** Opening Exercise text block **

A topic in health and nutrition that has been constantly debated for at least 100 years. From regular table sugar, to sugar substitutes, and artificial sweeteners, there is the constant question of, “is it healthy or ok for us to consume? And if so, how much is too much?”
Through this article, I would like to help teach you a little more about some of the most common sweeteners and make some points that will undoubtedly stir up some debate. The media makes numerous claims for either side of the fence with saying such as, “aspartame causes cancer”, all the way to, “honey is an excellent sugar alternative.” I think it’s far more beneficial for you to know the FACTS about each of these sweeteners, and then, make the decision for yourself.
What are Sweeteners?
Known to be hundreds of times sweeter than table sugar, sugar substitutes have taken the world by storm, with health conscious people increasingly choosing sweeteners as a substitute to cut their sugar intake while satiating their sweet tooth. Statistics reveal that Americans eat about 165 pounds of added sugar annually. Since time immemorial, sweetness has been the taste sensation for the prehistoric man, which he used to derive from honey and berries. Gradually, man’s quest for sweetness and sugar cravings led him to invent sucrose, sugars derived from starch, and synthetic sweeteners.

** Closing Exercise text block **
** Opening Dataset records block **

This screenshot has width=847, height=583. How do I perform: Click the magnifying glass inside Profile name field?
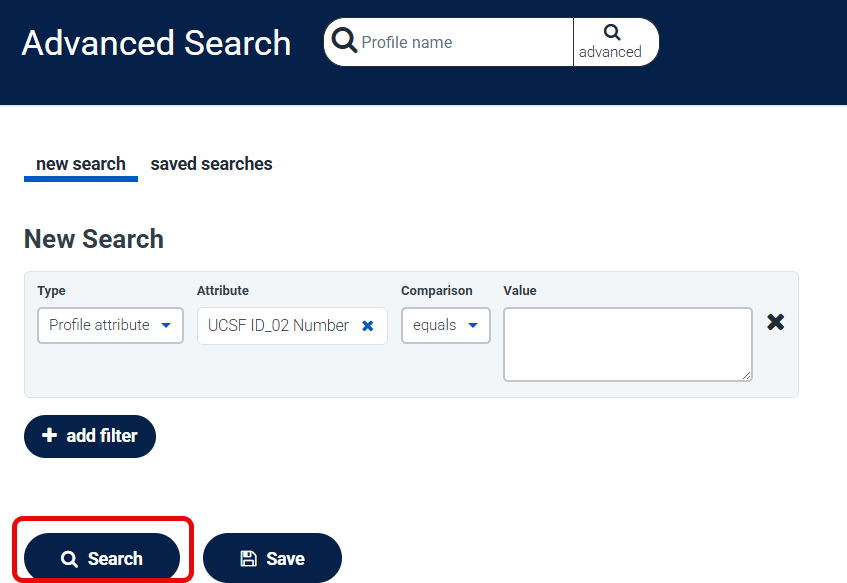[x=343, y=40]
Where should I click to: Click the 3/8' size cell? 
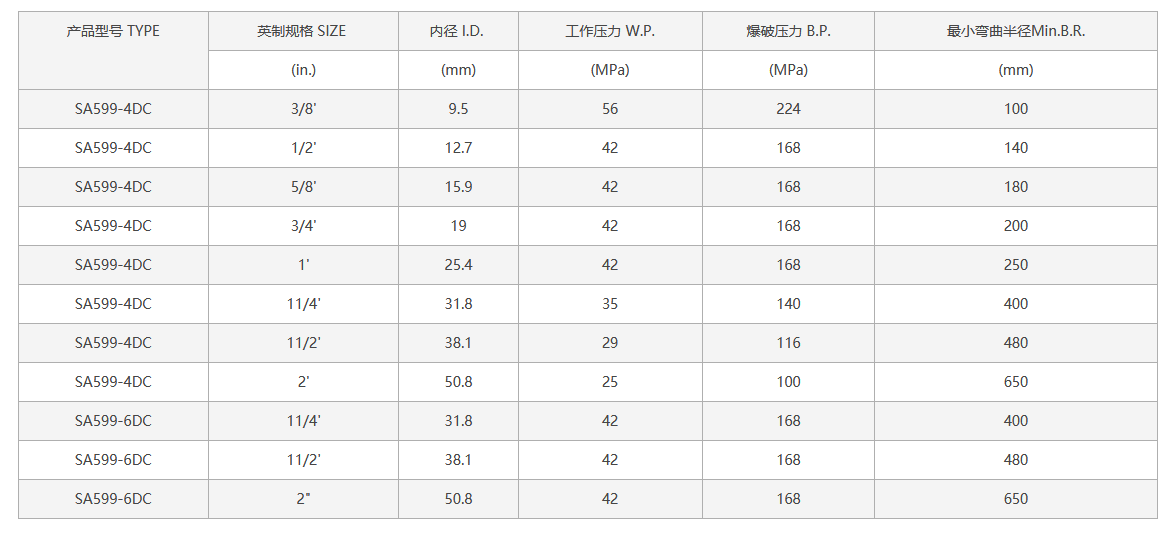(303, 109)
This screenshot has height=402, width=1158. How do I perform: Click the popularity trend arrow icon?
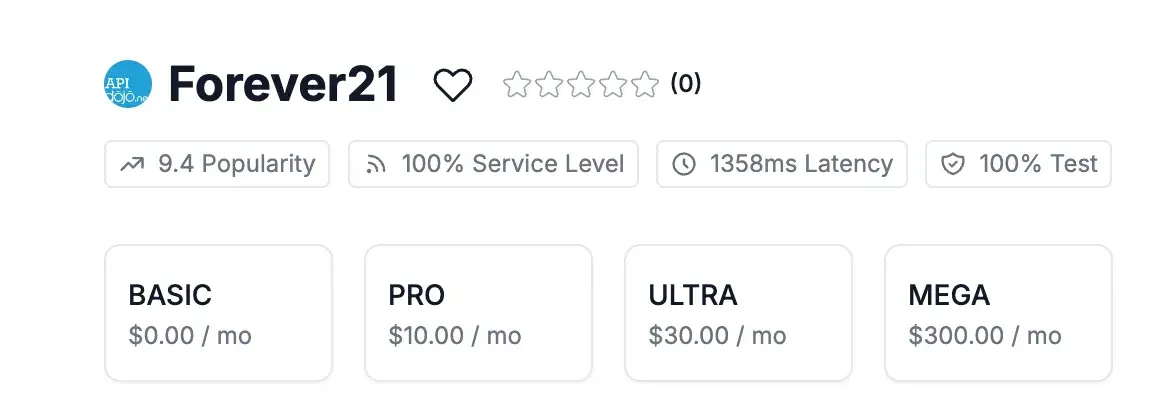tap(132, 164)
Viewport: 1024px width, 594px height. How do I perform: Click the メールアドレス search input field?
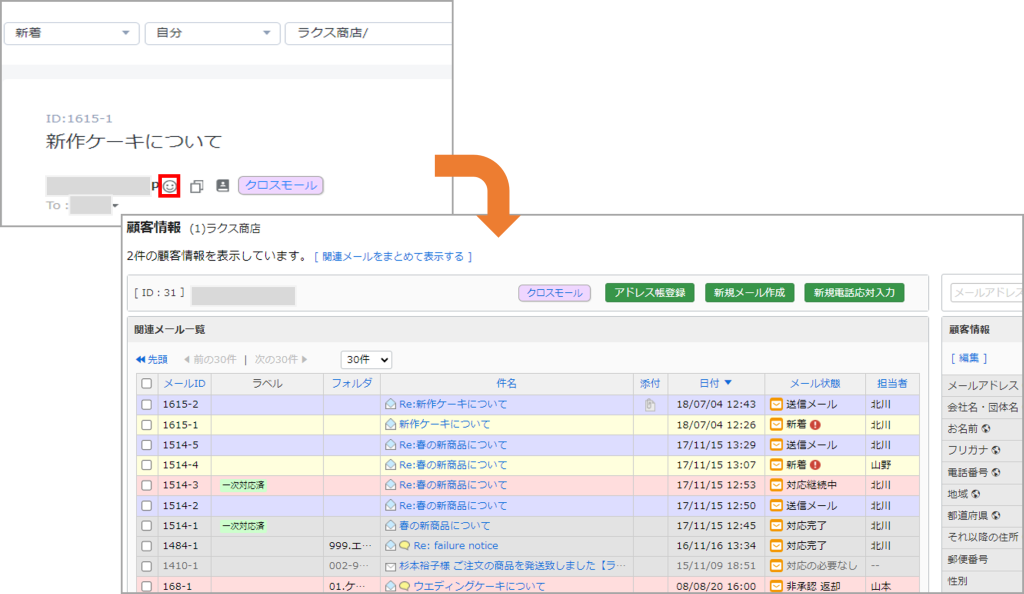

** Closing Dataset records block **

What you need to do:
Reproduce the passage from the sweeteners article above, starting with "What are Sweeteners?" and going on through "and synthetic sweeteners.".

Output of the exercise:
What are Sweeteners?
Known to be hundreds of times sweeter than table sugar, sugar substitutes have taken the world by storm, with health conscious people increasingly choosing sweeteners as a substitute to cut their sugar intake while satiating their sweet tooth. Statistics reveal that Americans eat about 165 pounds of added sugar annually. Since time immemorial, sweetness has been the taste sensation for the prehistoric man, which he used to derive from honey and berries. Gradually, man’s quest for sweetness and sugar cravings led him to invent sucrose, sugars derived from starch, and synthetic sweeteners.